*WORK ITEM*: Restate all the data word for word and omit the pictures.
☆ ☆ ☆
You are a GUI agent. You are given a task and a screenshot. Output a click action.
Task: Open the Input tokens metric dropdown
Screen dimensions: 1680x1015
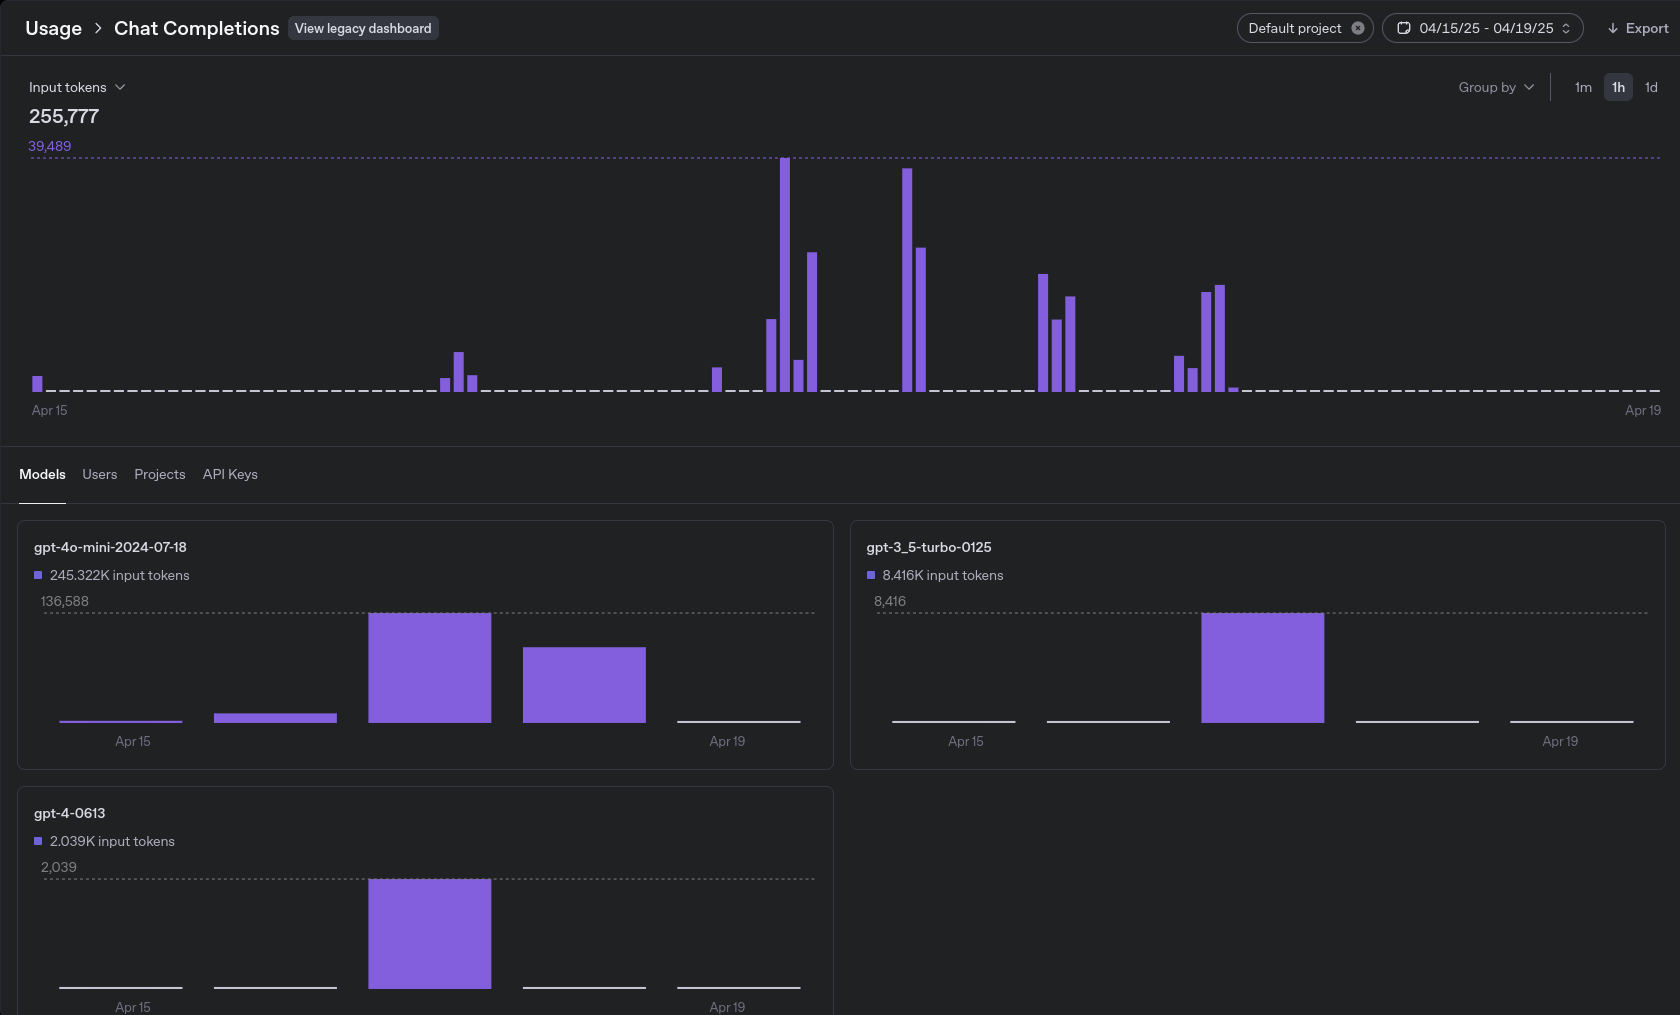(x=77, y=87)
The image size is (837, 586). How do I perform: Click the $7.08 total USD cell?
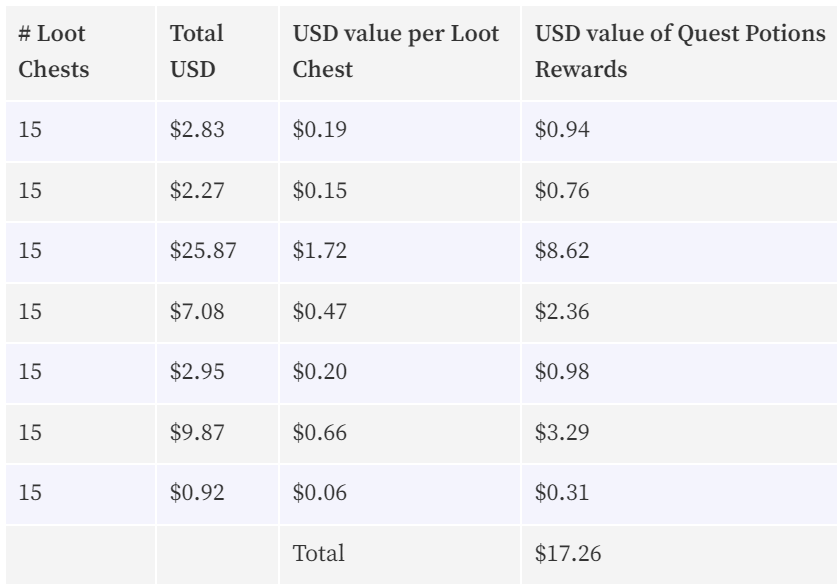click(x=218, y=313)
☆ ☆ ☆
*EXERCISE RESPONSE*:
You are a GUI agent. You are given a task and a screenshot. Output a click action.
Task: Open the Input tokens metric dropdown
Screen dimensions: 1680x1015
(x=77, y=87)
The image size is (837, 586). How do I perform: Click the $7.08 total USD cell?
click(x=218, y=313)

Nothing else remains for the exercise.